How can you not love the passion of a director who scoots around set, taking every shot in on camera while strapped into a pair of rollerblades? Director Mark Neveldine, whose previous projects centered firmly on insane action (Crank and Gamer), makes the hellish leap towards the exorcism classification in horror with The Vatican Tapes. He was gracious enough to put the brakes on his skates for a few to answer some questions, so don’t expect him to be around for too long, as those wheels were meant to make tracks – enjoy!
DC: Mark, can you give the readers a little bit of the story involved in the film itself?
MN: Sure – it’s a film about this girl named Angela who is like any of us, and her sin is that she’s human, and there’s an undercurrent of things happening around her, and things are going to get very dark for those around her, and she needs some help. Her Dad is there to help her out, along with her significant other, and after some time in the hospital, it’s determined that she needs the help of a psychiatrist, and as the story moves along, we think that what is going to happen to her will fall in line with the classic possession, but in the end we find out that it’s something much bigger. What’s really cool about this film is that it’s like an origin story, but it’s camouflaged underneath this spooky little possession film – we wanted it to be much bigger, but be very naturalistic at a story level – we didn’t want to use demonized pendants or Ouija boards, but we wanted it to be very simple in that the devil can choose anyone, and that’s the movie in a nutshell!
DC: With all of the exorcism films that have come down the pipe lately, what did you do to ensure that yours would be set apart from the rest?
MN: Well, I didn’t really do anything, and that’s probably part of it – I’m a big fan of films like The Exorcist, which came out when I was born, and even the modern day The Last Exorcism, which I thought was fantastic. So all I really did was follow the storylines, and it sort of played off of the elements of these other possession films, but it decided to go a little further and be a spice-of-life possession film, and that was really neat to me.

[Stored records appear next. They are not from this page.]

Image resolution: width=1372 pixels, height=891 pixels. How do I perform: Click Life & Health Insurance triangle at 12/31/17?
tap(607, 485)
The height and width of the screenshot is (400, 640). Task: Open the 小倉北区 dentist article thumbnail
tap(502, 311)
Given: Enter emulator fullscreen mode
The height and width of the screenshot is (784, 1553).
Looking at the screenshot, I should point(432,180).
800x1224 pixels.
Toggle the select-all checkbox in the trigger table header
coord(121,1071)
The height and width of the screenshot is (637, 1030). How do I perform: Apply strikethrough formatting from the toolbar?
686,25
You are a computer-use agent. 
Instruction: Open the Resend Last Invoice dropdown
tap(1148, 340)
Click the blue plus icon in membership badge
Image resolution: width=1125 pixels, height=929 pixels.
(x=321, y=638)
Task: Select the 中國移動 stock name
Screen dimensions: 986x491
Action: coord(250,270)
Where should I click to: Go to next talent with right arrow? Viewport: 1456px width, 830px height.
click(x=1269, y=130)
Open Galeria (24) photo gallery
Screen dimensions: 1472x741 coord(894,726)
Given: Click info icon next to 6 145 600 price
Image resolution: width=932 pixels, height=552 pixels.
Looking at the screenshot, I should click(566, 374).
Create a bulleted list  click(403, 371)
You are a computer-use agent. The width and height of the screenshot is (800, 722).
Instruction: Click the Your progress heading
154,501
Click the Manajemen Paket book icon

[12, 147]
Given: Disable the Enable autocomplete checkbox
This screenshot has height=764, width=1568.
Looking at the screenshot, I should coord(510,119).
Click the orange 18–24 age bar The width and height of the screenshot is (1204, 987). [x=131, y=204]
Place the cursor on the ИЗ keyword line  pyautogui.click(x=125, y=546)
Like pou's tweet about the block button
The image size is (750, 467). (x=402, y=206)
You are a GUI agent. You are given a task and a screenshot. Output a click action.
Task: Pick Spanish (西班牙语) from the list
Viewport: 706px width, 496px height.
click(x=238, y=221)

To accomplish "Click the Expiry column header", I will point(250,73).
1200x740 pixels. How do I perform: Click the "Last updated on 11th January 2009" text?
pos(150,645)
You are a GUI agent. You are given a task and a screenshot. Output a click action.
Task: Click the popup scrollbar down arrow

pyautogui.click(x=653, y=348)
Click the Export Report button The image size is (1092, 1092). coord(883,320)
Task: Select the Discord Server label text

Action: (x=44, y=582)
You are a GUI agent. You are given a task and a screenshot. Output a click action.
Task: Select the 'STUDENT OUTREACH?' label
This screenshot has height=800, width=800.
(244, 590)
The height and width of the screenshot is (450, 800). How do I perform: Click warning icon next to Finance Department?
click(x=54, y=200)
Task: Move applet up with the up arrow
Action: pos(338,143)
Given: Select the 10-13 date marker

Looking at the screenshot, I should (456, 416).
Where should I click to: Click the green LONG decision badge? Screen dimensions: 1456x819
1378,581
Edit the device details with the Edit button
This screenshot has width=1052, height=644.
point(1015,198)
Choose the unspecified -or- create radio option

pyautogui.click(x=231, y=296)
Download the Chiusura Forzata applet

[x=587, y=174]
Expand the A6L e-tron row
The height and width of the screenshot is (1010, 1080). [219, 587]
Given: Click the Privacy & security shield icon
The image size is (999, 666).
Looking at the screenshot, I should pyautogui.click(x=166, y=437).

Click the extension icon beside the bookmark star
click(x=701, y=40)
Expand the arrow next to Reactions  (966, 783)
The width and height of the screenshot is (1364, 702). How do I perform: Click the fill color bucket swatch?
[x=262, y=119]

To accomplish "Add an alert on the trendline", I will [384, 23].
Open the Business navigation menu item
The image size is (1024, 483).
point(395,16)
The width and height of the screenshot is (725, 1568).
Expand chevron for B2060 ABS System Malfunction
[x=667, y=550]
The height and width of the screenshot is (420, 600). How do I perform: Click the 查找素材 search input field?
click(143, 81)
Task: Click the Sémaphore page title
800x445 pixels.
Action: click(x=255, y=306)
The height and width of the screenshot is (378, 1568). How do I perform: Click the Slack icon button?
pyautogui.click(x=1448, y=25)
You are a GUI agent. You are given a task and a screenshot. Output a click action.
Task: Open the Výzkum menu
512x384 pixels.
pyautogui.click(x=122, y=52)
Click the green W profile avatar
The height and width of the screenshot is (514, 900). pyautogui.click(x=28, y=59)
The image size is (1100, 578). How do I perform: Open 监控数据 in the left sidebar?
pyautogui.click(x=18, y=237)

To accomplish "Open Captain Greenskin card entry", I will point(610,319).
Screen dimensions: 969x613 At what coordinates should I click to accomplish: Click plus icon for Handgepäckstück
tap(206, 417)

I remember producers Tom Rosenberg and Gary Lucchesi calling me, and they were really excited for me to read the script, and at first I didn’t think it was something they’d want me to direct, and then I read it and I thought it was really cool and I was very shocked that they would want me to have such a large part in their film, but the timing was right, and I always wanted to do a horror-thriller, so I was ready to dive in and tackle it.
DC: You’ve primarily filmed action movies prior to this film – did you find a different mode of thinking was needed to make the jump from action to horror when filming?
MN: Of course – I mean, this is so much more of a slow burn than the action films that I’ve directed, and the acting is completely different – it’s much more naturalistic and organic, and there are heightened performances mainly due to the emotion and what’s happening on-screen. Crank and Gamer are heightened-world films, so my approach was completely different, much like when I was writing, directing, and acting in New York City – you take a lot of time for characters to evolve, and this was the first time that I’ve been able to rehearse with the actors. This was the shortest shoot that I’ve ever been on – I didn’t have the production days, but I did have three weeks before we started shooting to have real rehearsals, and I was able to block out the scenes before we ever got to the soundstage, so it was really a whole different approach. I still love to amp up the frenetic moments when I can, and I did shoot a couple of shots on rollerblades!
DC: With all that you’ve done between your on-camera as well as your behind the camera work, which do you feel is the most personally rewarding?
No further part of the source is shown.